▶ Document passage:
────────────────────
Tullius, said to have been the son of Servius Tullius, a prince of Corniculum who had fallen in battle against Tarquin, was brought to the palace as a child with his mother, Ocreisia. According to legend, Tanaquil discovered his potential for greatness by means of various omens, and therefore preferred him to her own sons. Tullius married Tarquinia, one of Priscus daughters, thus providing a vital link between the families. Tullius' own daughters were subsequently married to the king's sons (or, in some traditions, grandsons), Lucius and Arruns.
────────────────────
▶ Records:
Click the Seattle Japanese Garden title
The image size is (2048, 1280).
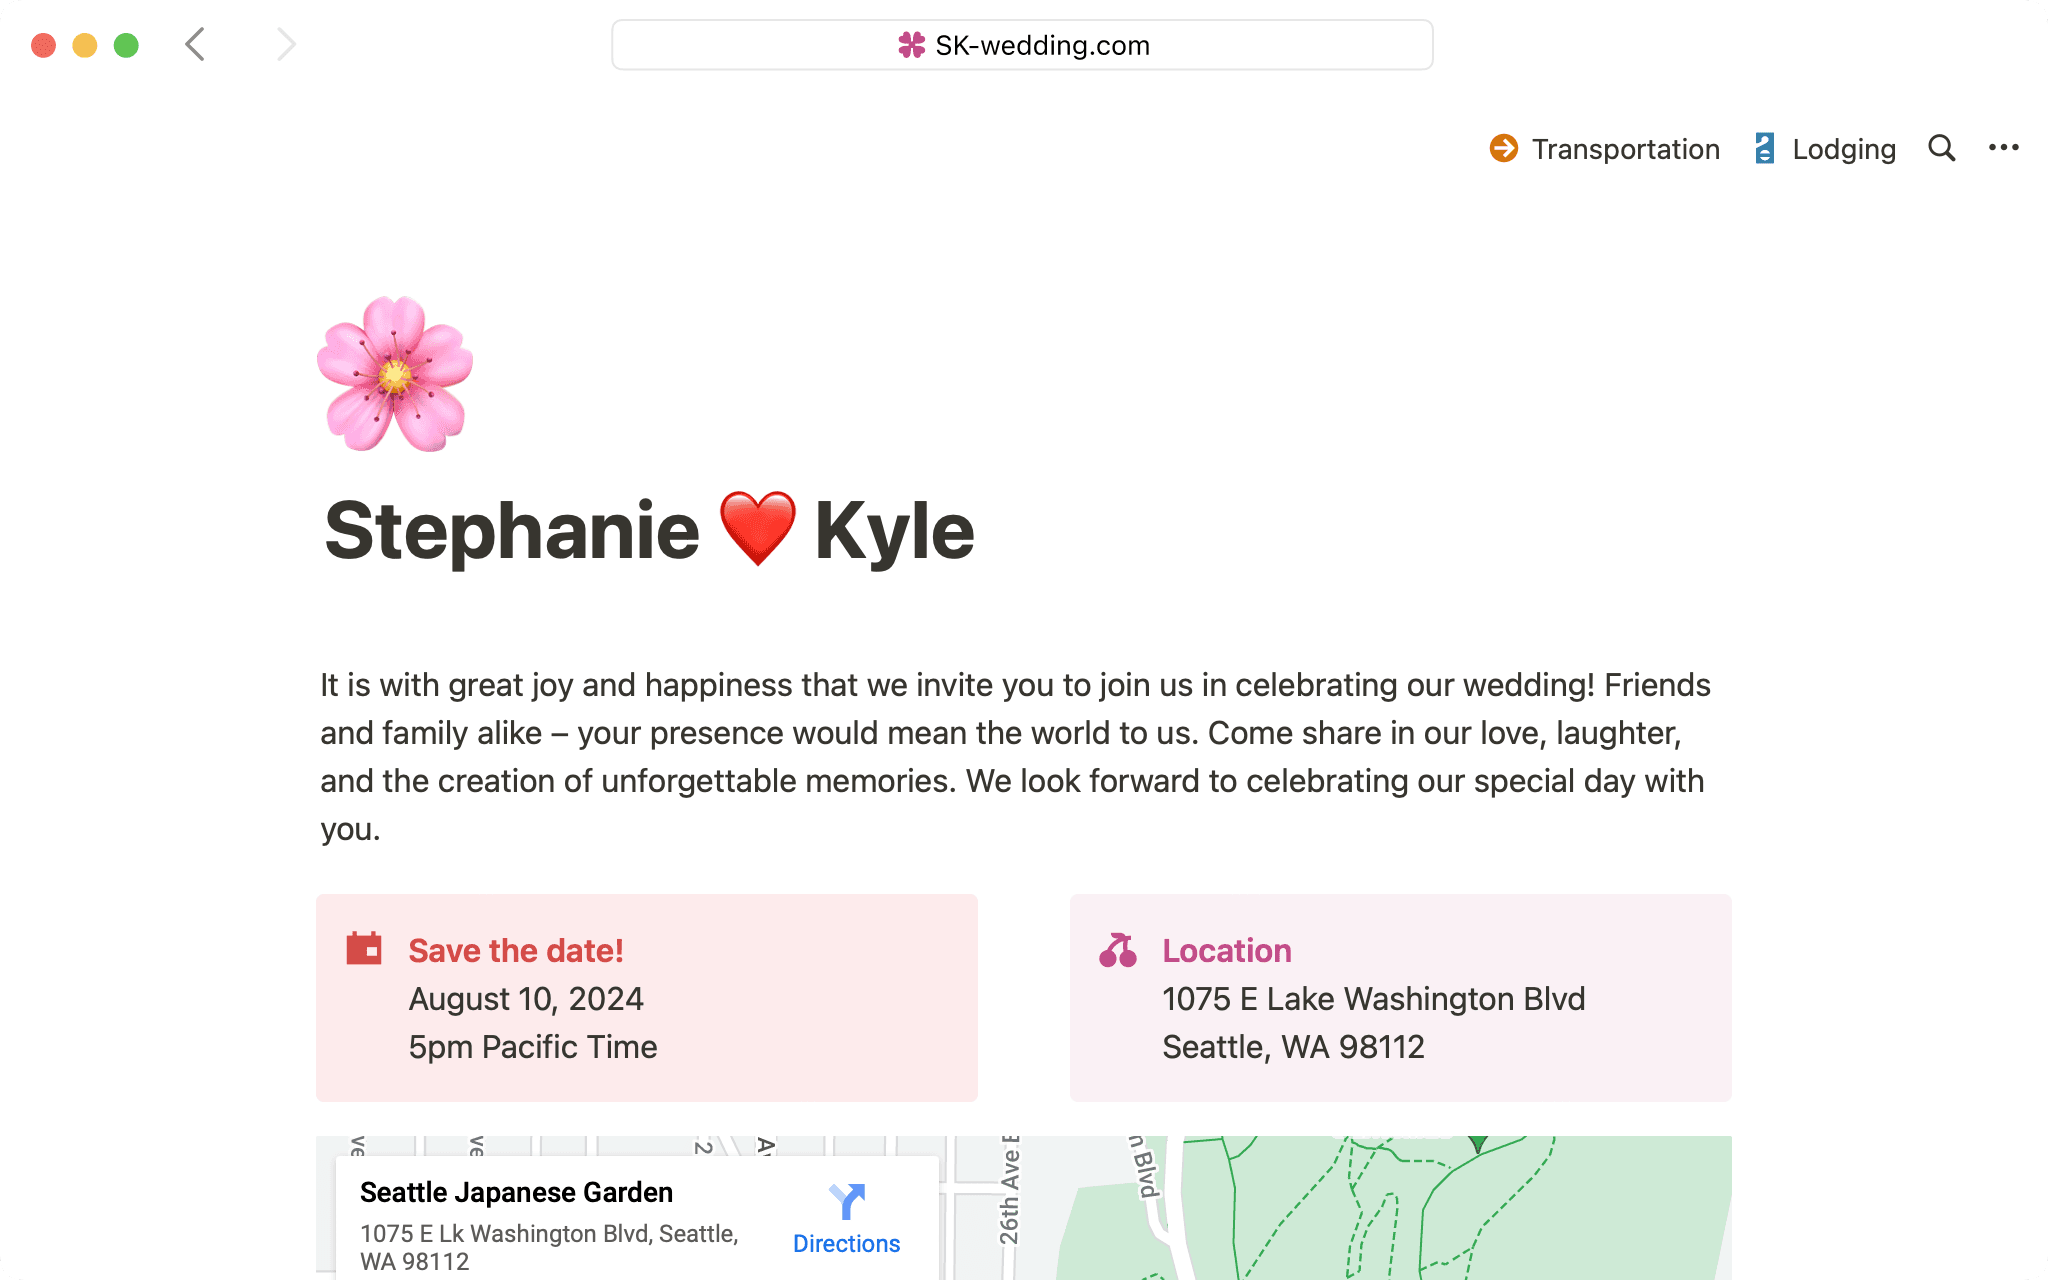(x=516, y=1192)
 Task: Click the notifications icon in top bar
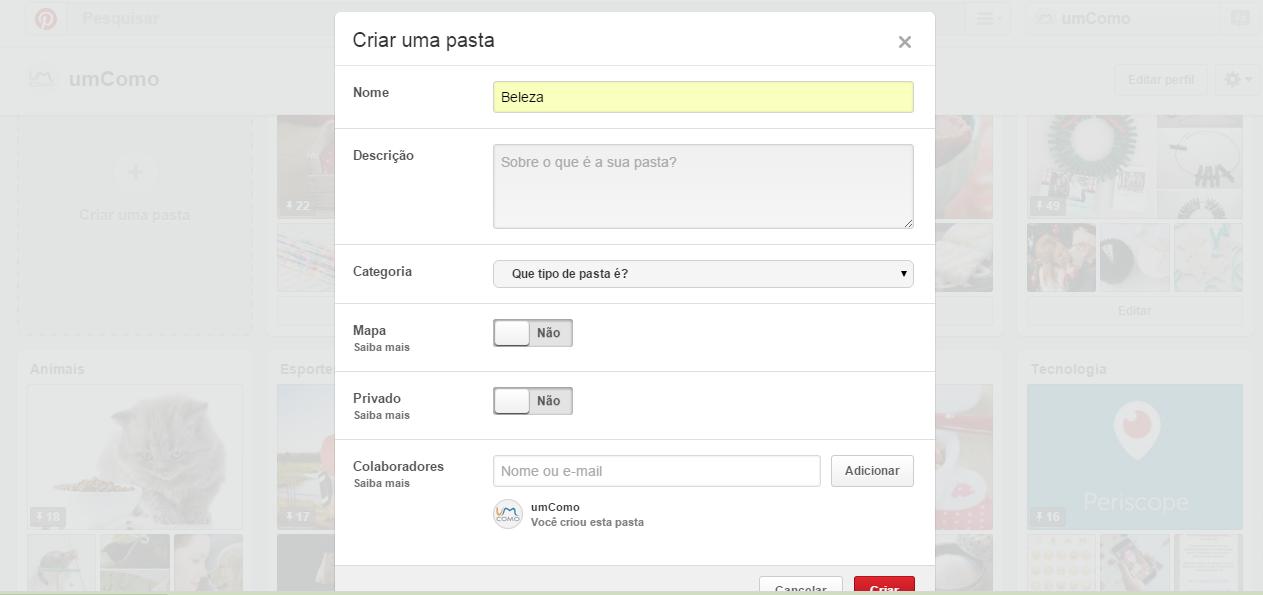pos(1239,19)
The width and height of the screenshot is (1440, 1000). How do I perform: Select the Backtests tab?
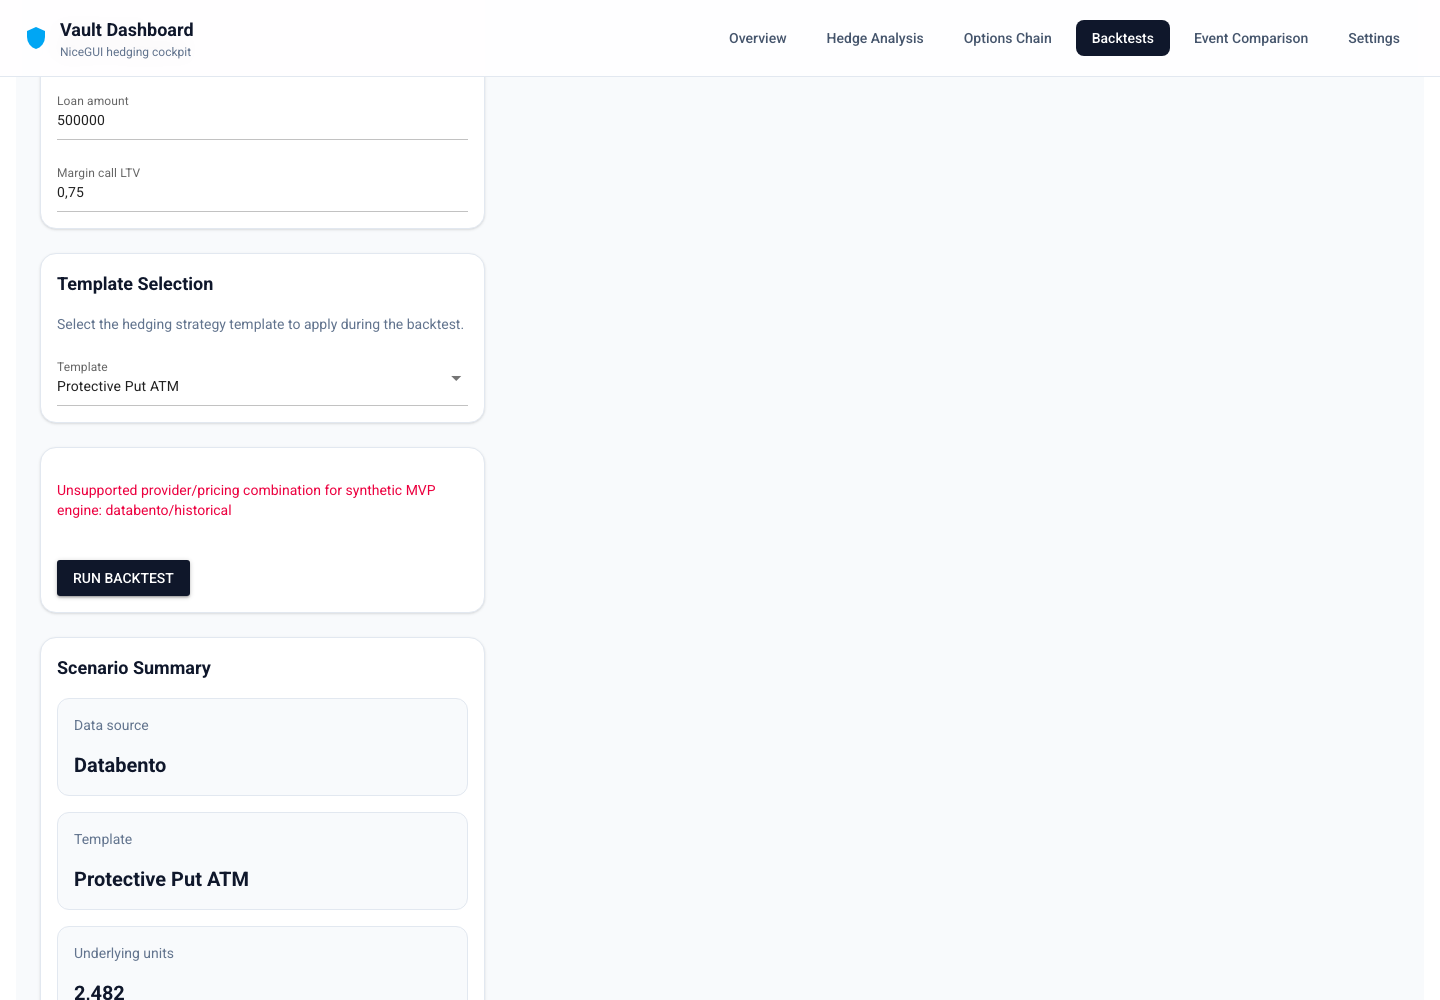(1122, 38)
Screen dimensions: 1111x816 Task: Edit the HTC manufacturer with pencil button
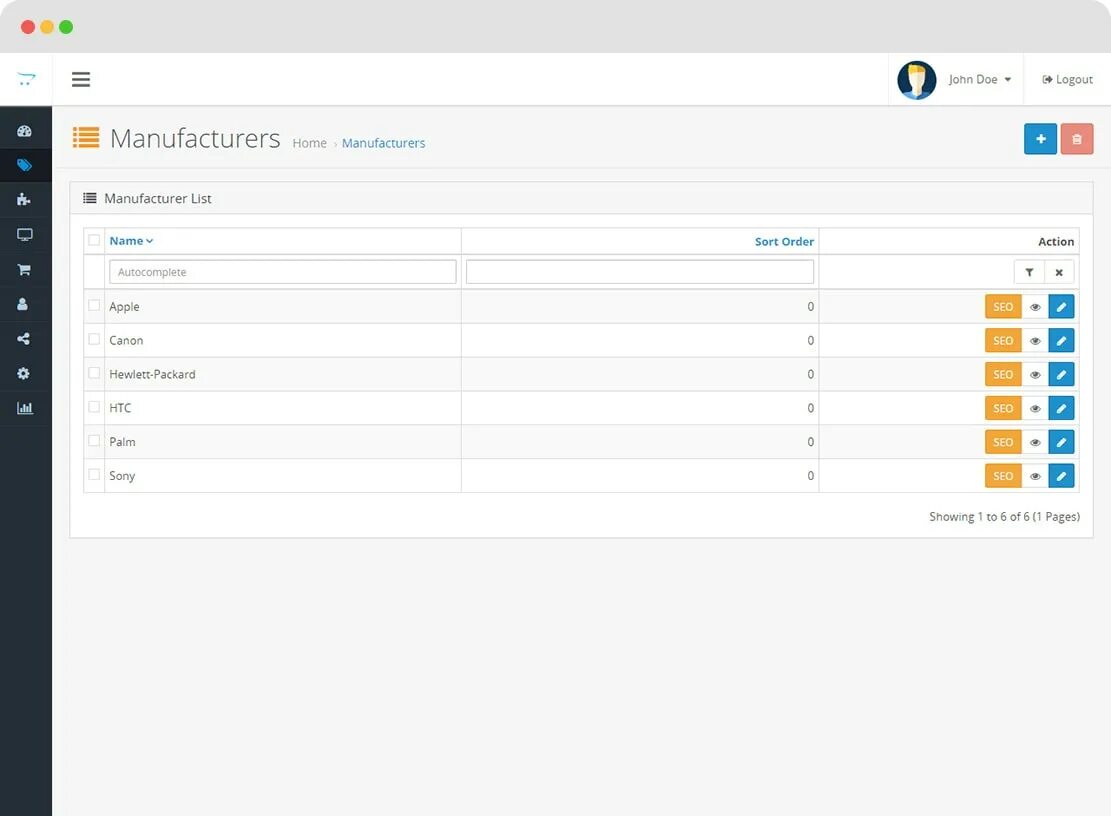point(1061,407)
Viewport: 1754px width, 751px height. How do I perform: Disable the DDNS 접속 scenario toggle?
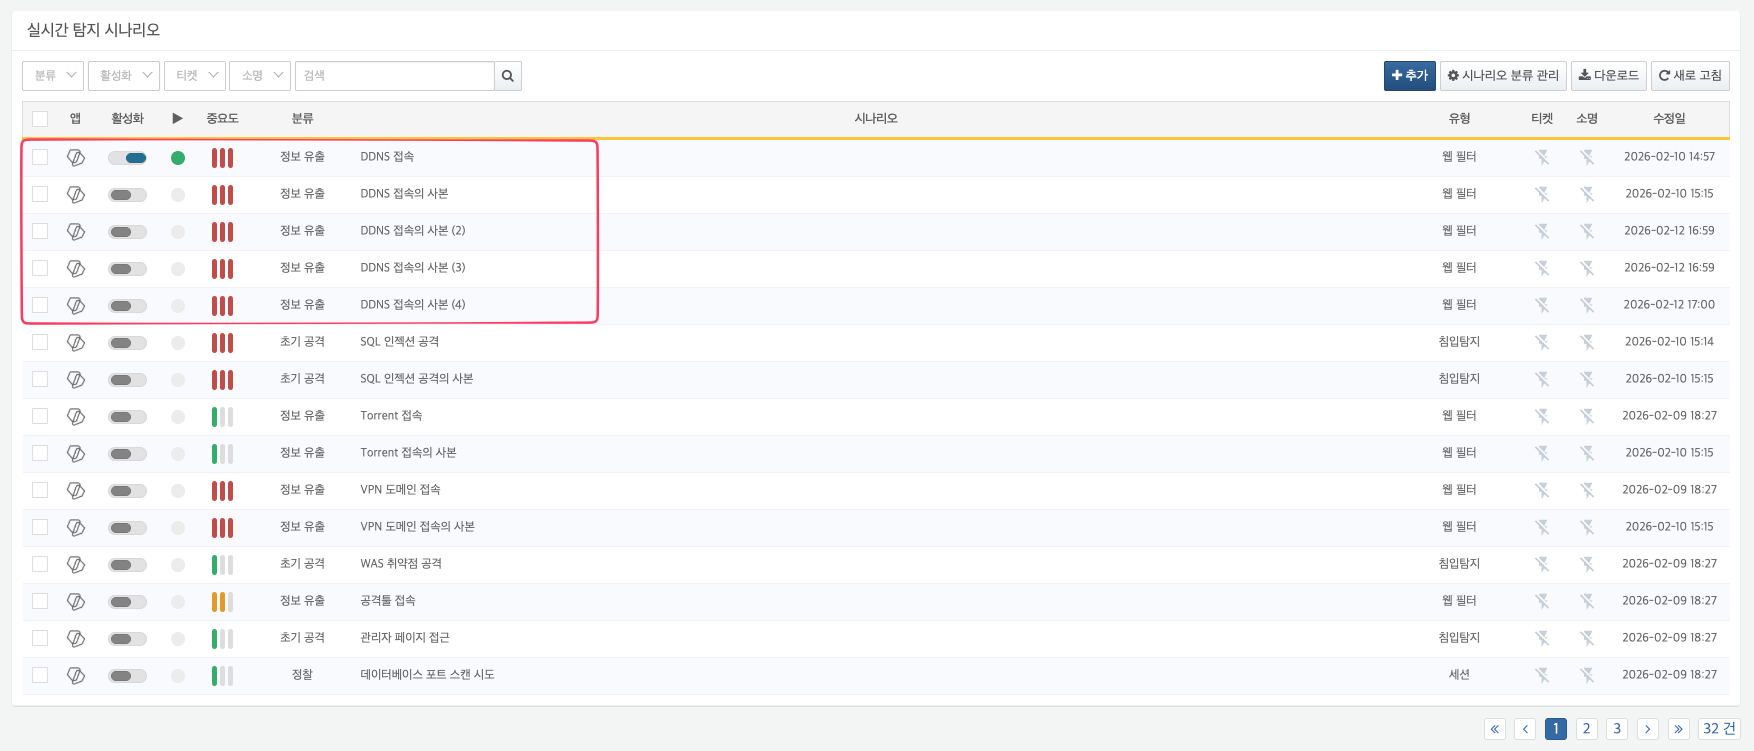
────────────────────
▶ Given exercise 1:
Output the part of the passage on Tullius that opens with the words containing "Tullius, said to" and closes with "Lucius and Arruns.", copied exactly.
▶ Given exercise 2:
Return, unchanged, the part of the rows that opens with the line containing "The width and" and runs through the end of the rows, with the pictures left out.

▶ Correct answer 1:
Tullius, said to have been the son of Servius Tullius, a prince of Corniculum who had fallen in battle against Tarquin, was brought to the palace as a child with his mother, Ocreisia. According to legend, Tanaquil discovered his potential for greatness by means of various omens, and therefore preferred him to her own sons. Tullius married Tarquinia, one of Priscus daughters, thus providing a vital link between the families. Tullius' own daughters were subsequently married to the king's sons (or, in some traditions, grandsons), Lucius and Arruns.

▶ Correct answer 2:
The width and height of the screenshot is (1440, 1000). How do I perform: Select the Backtests tab?
(1122, 38)
Screen dimensions: 1111x816 Task: Edit the HTC manufacturer with pencil button
point(1061,407)
Viewport: 1754px width, 751px height. How do I perform: Disable the DDNS 접속 scenario toggle?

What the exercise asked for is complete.